**EXERCISE**
Your answer should hold each line of the material that contains the word "height".

**SOURCE MATERIAL**
"""

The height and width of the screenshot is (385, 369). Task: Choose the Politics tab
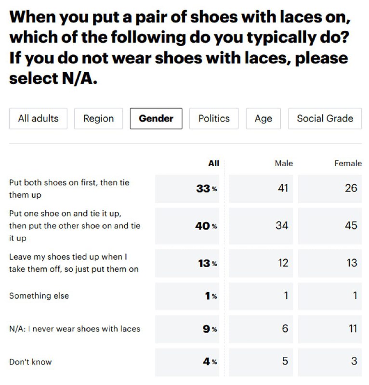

"""
"""

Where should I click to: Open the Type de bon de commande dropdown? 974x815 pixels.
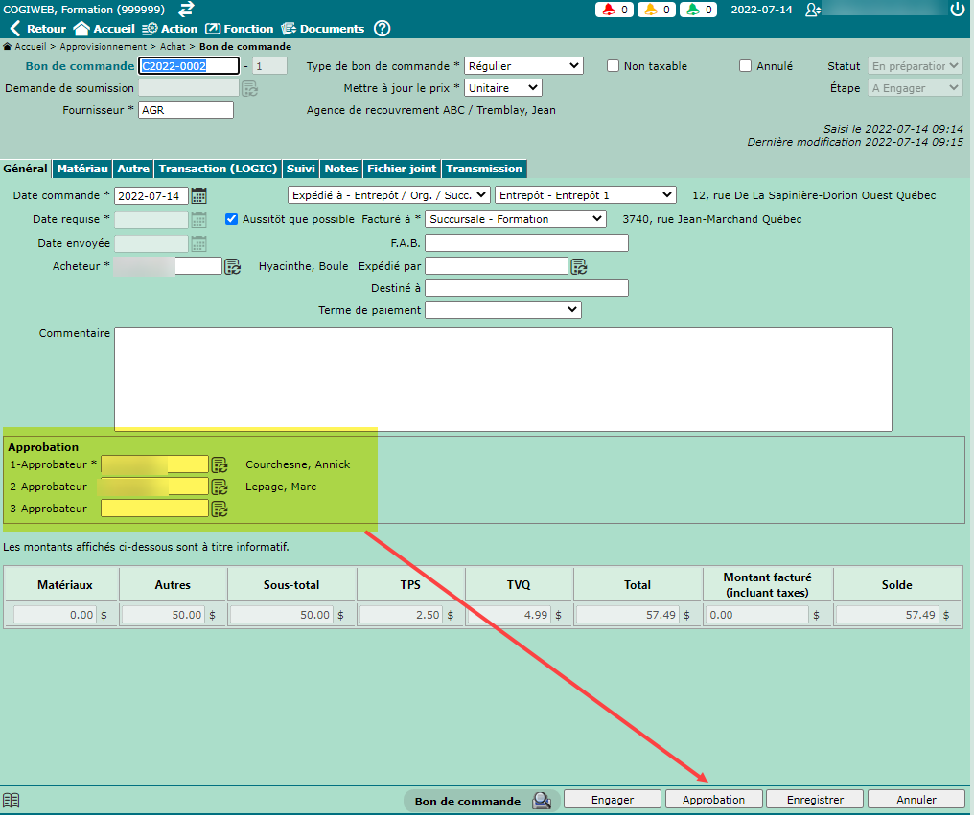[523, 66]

"""
"""

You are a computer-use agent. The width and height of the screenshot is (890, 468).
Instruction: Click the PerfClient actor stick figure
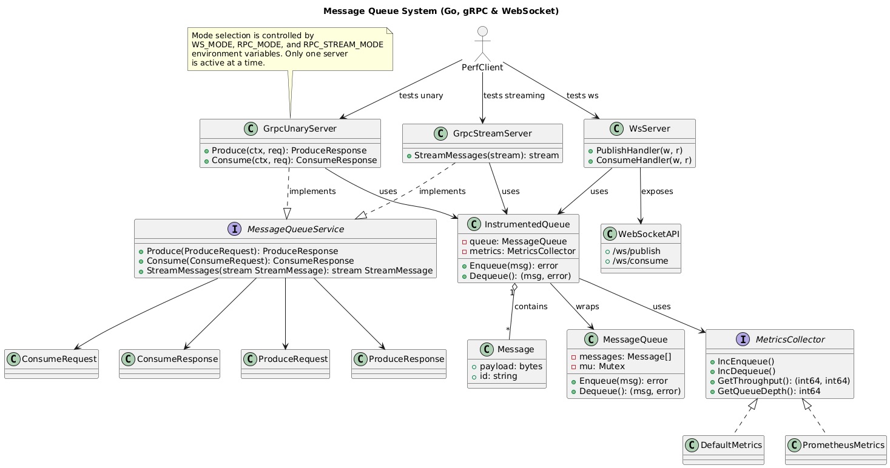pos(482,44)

"""

**OUTPUT**
The height and width of the screenshot is (385, 369). Task: Choose the Politics tab
You are a computer-use agent. The width and height of the screenshot is (890, 468).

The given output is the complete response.